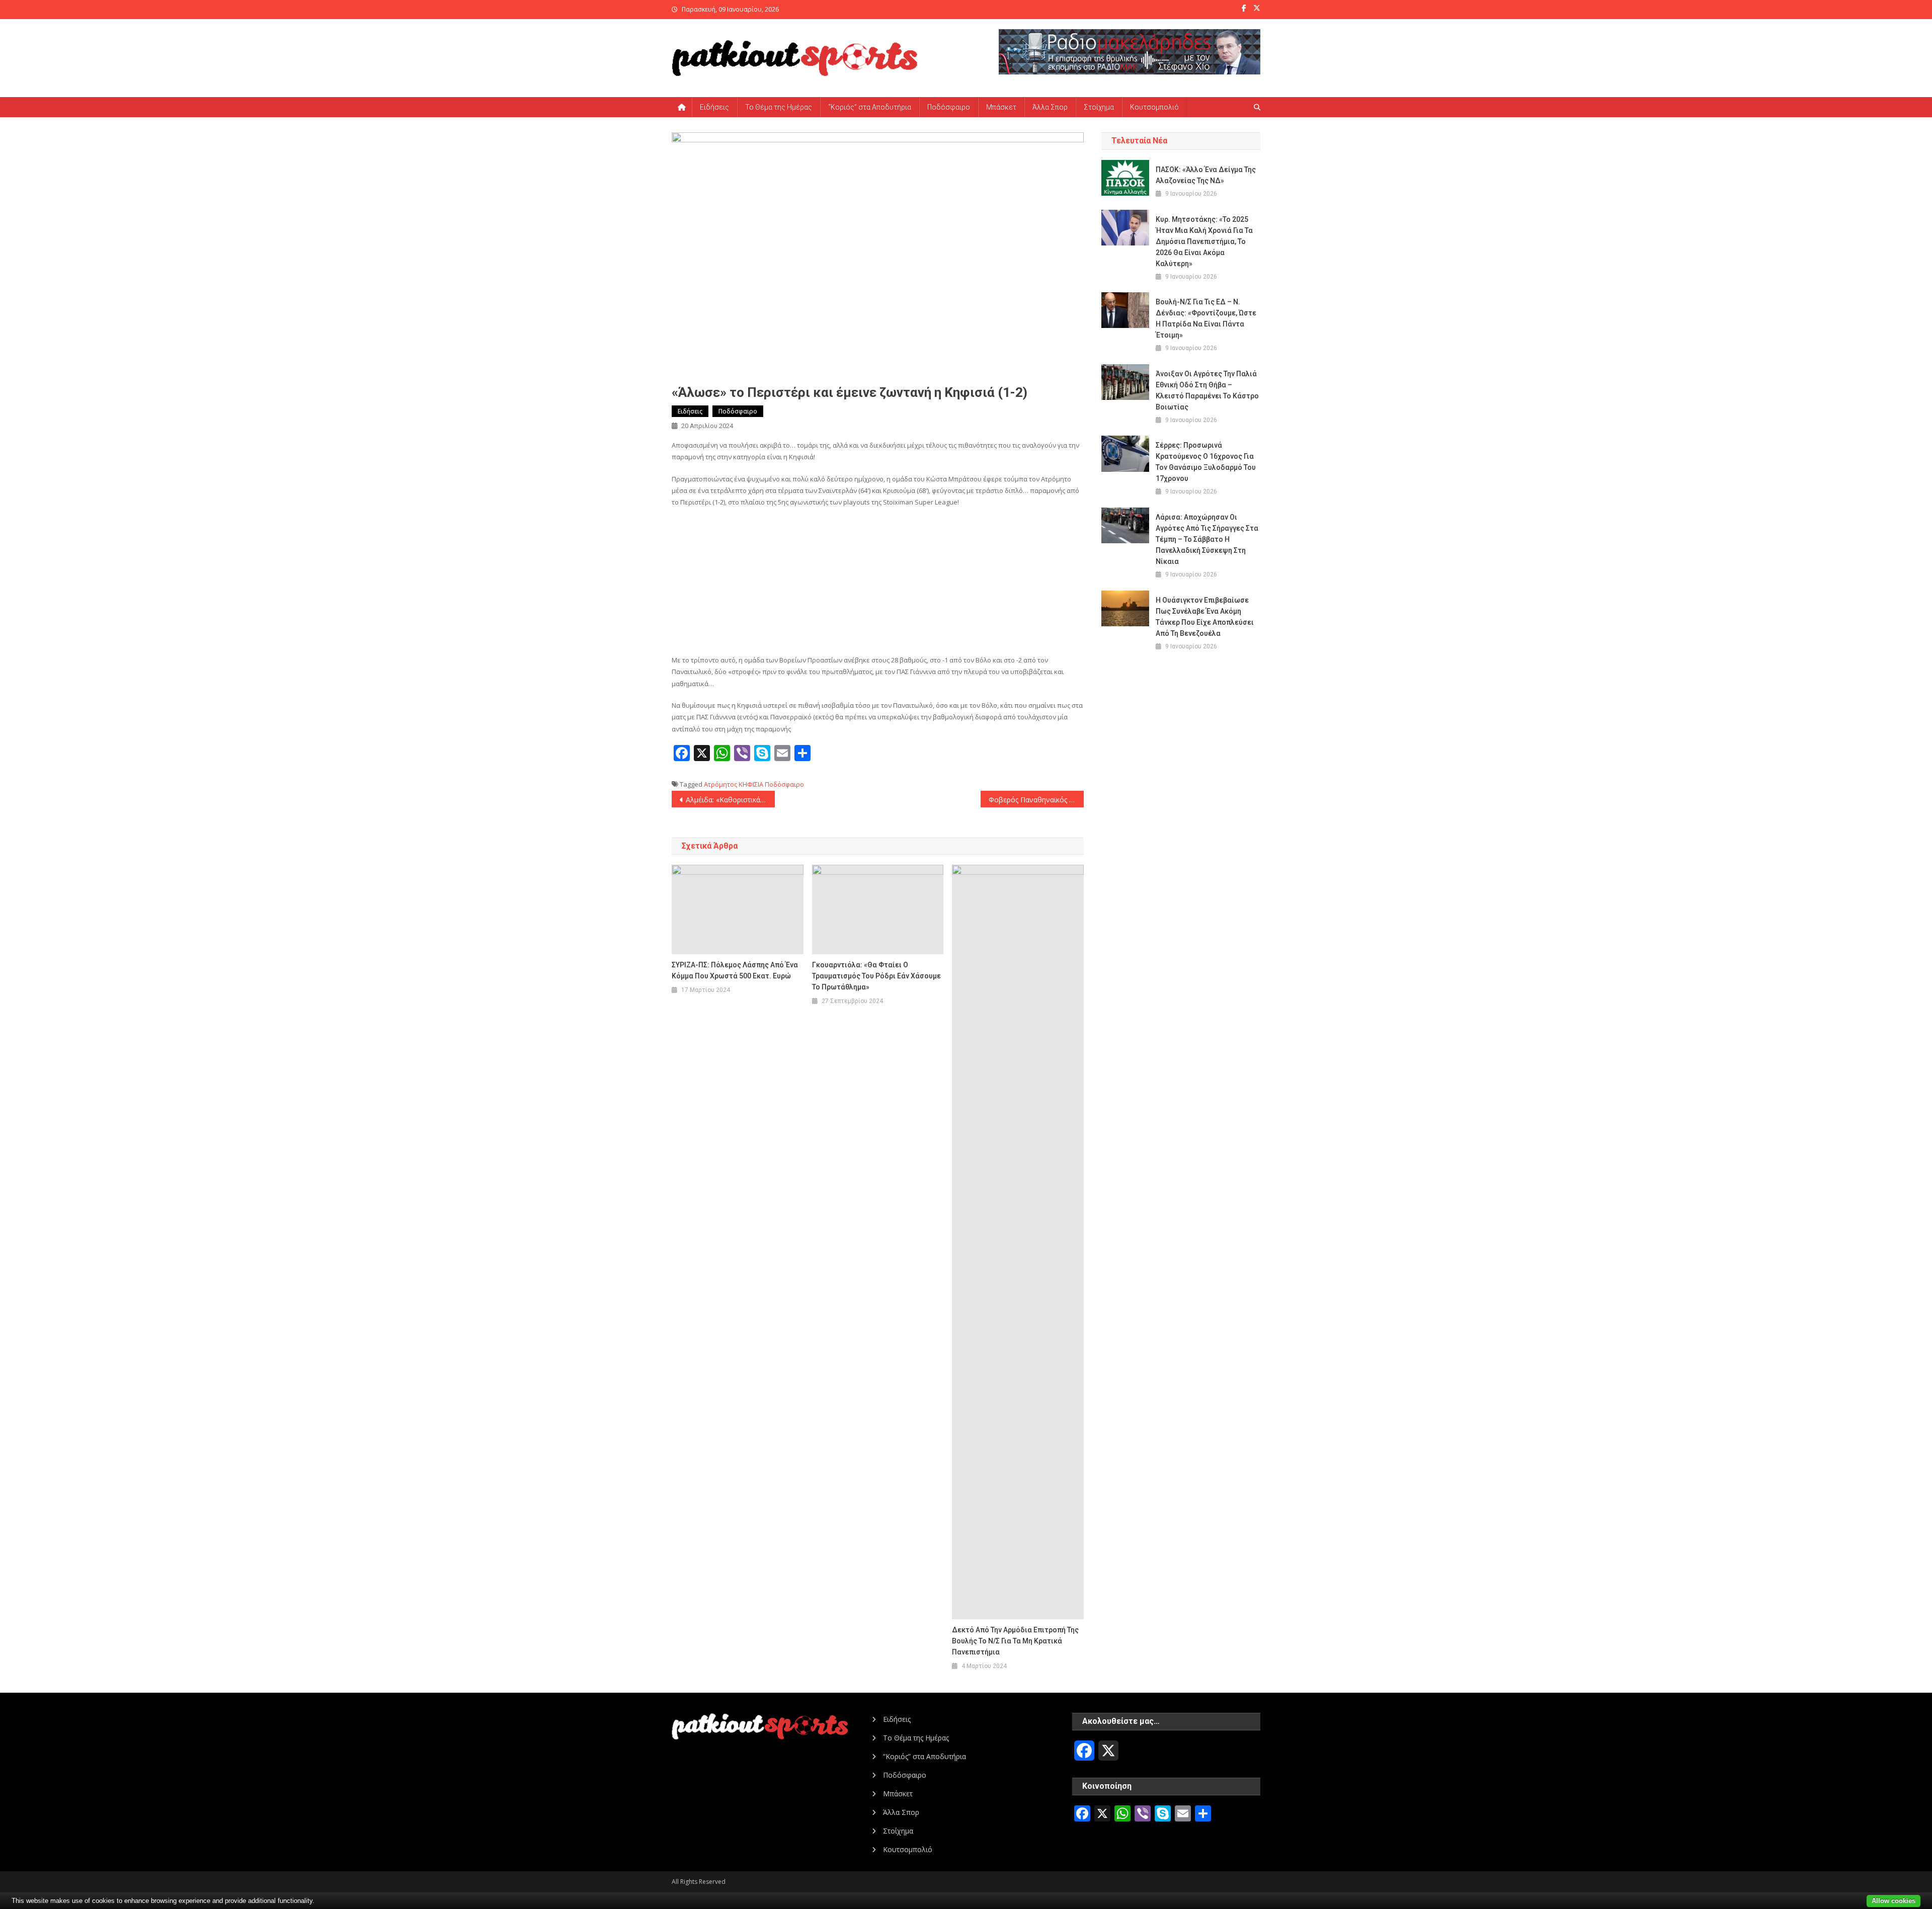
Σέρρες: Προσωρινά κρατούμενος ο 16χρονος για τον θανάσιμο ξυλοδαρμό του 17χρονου (1206, 461)
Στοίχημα (1099, 107)
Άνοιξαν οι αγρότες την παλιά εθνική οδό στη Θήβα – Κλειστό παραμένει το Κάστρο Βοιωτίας (1207, 390)
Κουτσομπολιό (1154, 107)
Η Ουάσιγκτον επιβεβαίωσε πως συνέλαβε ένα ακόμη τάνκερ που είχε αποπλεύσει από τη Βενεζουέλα (1205, 616)
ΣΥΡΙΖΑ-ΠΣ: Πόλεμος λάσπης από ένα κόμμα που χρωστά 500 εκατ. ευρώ (735, 970)
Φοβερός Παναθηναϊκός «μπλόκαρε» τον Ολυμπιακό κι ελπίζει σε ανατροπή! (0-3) (1036, 799)
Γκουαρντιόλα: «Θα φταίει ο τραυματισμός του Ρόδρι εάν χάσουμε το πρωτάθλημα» (876, 976)
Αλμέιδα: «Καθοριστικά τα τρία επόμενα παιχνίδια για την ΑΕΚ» (730, 799)
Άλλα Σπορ (1050, 107)
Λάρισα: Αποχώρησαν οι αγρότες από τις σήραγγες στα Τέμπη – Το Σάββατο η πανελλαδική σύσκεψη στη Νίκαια (1207, 539)
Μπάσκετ (1001, 107)
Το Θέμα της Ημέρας (778, 107)
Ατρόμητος (720, 784)
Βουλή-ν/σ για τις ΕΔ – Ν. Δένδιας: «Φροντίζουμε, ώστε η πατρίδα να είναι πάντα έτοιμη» (1206, 318)
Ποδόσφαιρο (948, 107)
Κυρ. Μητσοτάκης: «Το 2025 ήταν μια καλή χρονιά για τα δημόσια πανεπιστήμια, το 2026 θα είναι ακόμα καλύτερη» (1204, 241)
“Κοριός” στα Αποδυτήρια (869, 107)
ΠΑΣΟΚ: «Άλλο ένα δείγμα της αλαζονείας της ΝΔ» (1206, 175)
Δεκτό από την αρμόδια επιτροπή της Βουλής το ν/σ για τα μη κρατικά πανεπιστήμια (1015, 1641)
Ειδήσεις (714, 107)
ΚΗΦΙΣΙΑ (751, 784)
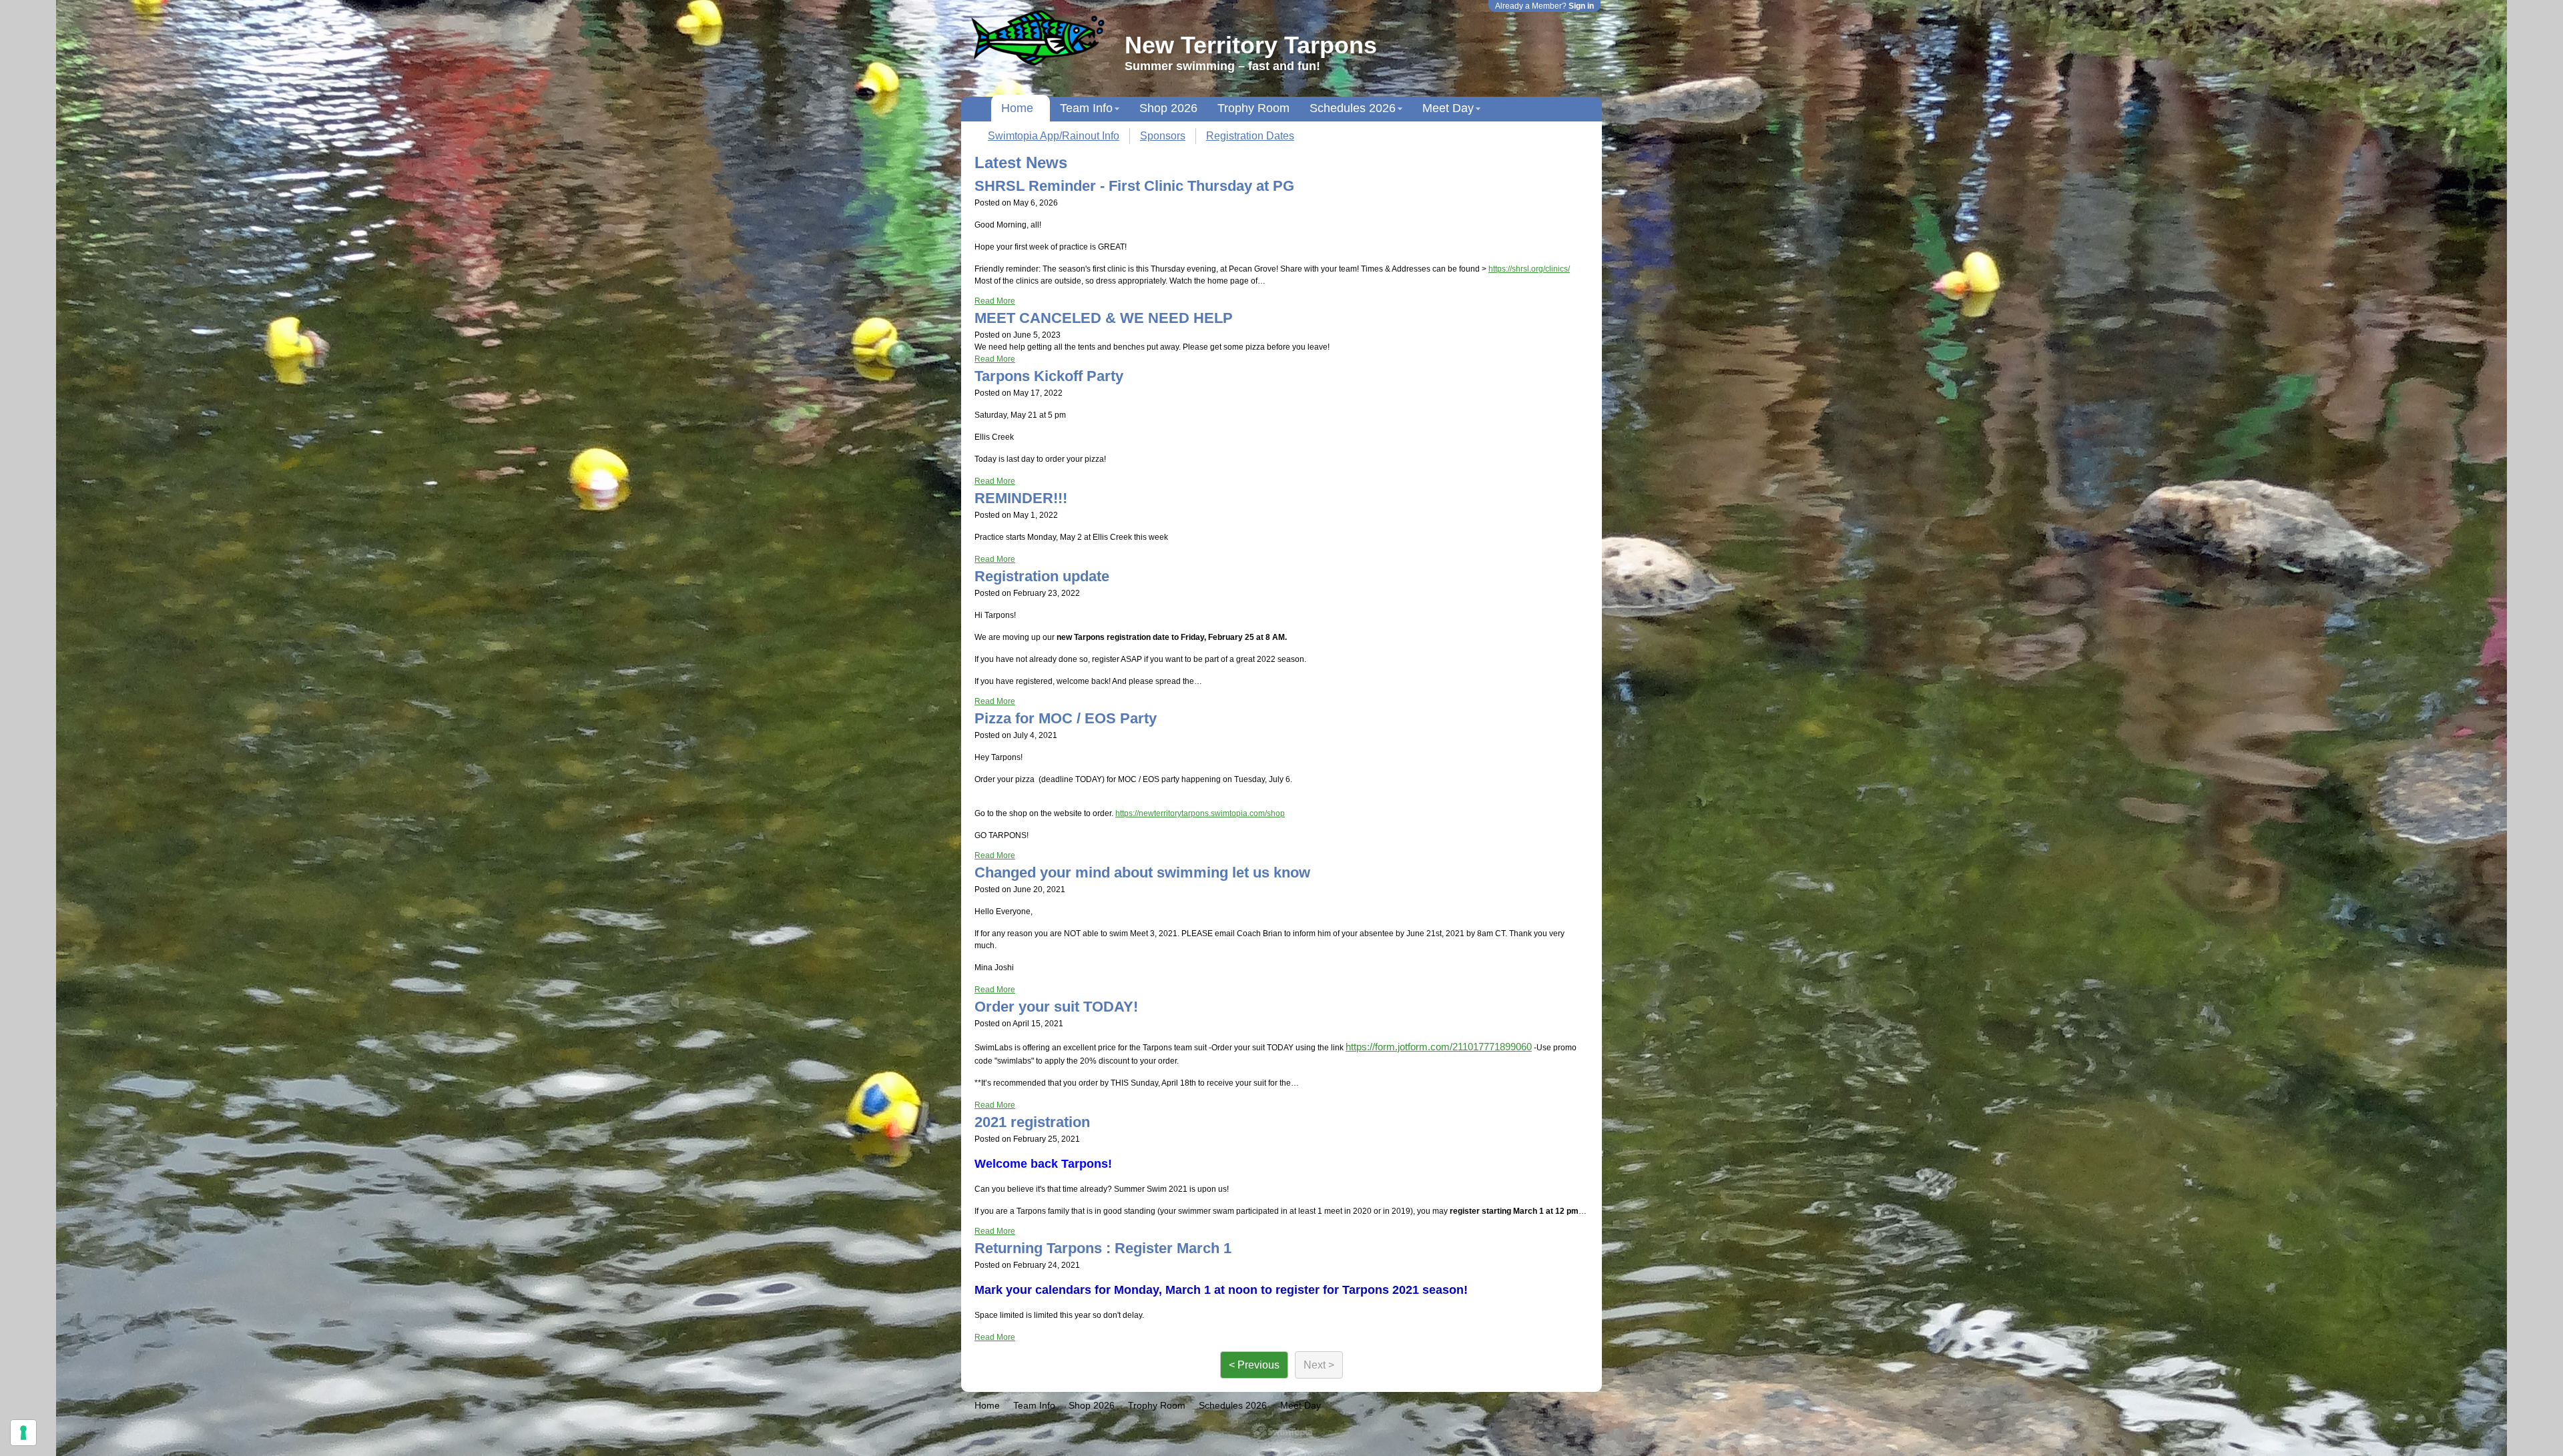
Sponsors (1162, 135)
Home (1017, 108)
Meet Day (1448, 108)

| Work to complete |
Hand back the records above exactly as they are, pictures excluded.

| Answer |
Σέρρες: Προσωρινά κρατούμενος ο 16χρονος για τον θανάσιμο ξυλοδαρμό του 17χρονου (1206, 461)
Στοίχημα (1099, 107)
Άνοιξαν οι αγρότες την παλιά εθνική οδό στη Θήβα – Κλειστό παραμένει το Κάστρο Βοιωτίας (1207, 390)
Κουτσομπολιό (1154, 107)
Η Ουάσιγκτον επιβεβαίωσε πως συνέλαβε ένα ακόμη τάνκερ που είχε αποπλεύσει από τη Βενεζουέλα (1205, 616)
ΣΥΡΙΖΑ-ΠΣ: Πόλεμος λάσπης από ένα κόμμα που χρωστά 500 εκατ. ευρώ (735, 970)
Φοβερός Παναθηναϊκός «μπλόκαρε» τον Ολυμπιακό κι ελπίζει σε ανατροπή! (0-3) (1036, 799)
Γκουαρντιόλα: «Θα φταίει ο τραυματισμός του Ρόδρι εάν χάσουμε το πρωτάθλημα» (876, 976)
Αλμέιδα: «Καθοριστικά τα τρία επόμενα παιχνίδια για την ΑΕΚ» (730, 799)
Άλλα Σπορ (1050, 107)
Λάρισα: Αποχώρησαν οι αγρότες από τις σήραγγες στα Τέμπη – Το Σάββατο η πανελλαδική σύσκεψη στη Νίκαια (1207, 539)
Μπάσκετ (1001, 107)
Το Θέμα της Ημέρας (778, 107)
Ατρόμητος (720, 784)
Βουλή-ν/σ για τις ΕΔ – Ν. Δένδιας: «Φροντίζουμε, ώστε η πατρίδα να είναι πάντα έτοιμη» (1206, 318)
Ποδόσφαιρο (948, 107)
Κυρ. Μητσοτάκης: «Το 2025 ήταν μια καλή χρονιά για τα δημόσια πανεπιστήμια, το 2026 θα είναι ακόμα καλύτερη» (1204, 241)
“Κοριός” στα Αποδυτήρια (869, 107)
ΠΑΣΟΚ: «Άλλο ένα δείγμα της αλαζονείας της ΝΔ» (1206, 175)
Δεκτό από την αρμόδια επιτροπή της Βουλής το ν/σ για τα μη κρατικά πανεπιστήμια (1015, 1641)
Ειδήσεις (714, 107)
ΚΗΦΙΣΙΑ (751, 784)
Sponsors (1162, 135)
Home (1017, 108)
Meet Day (1448, 108)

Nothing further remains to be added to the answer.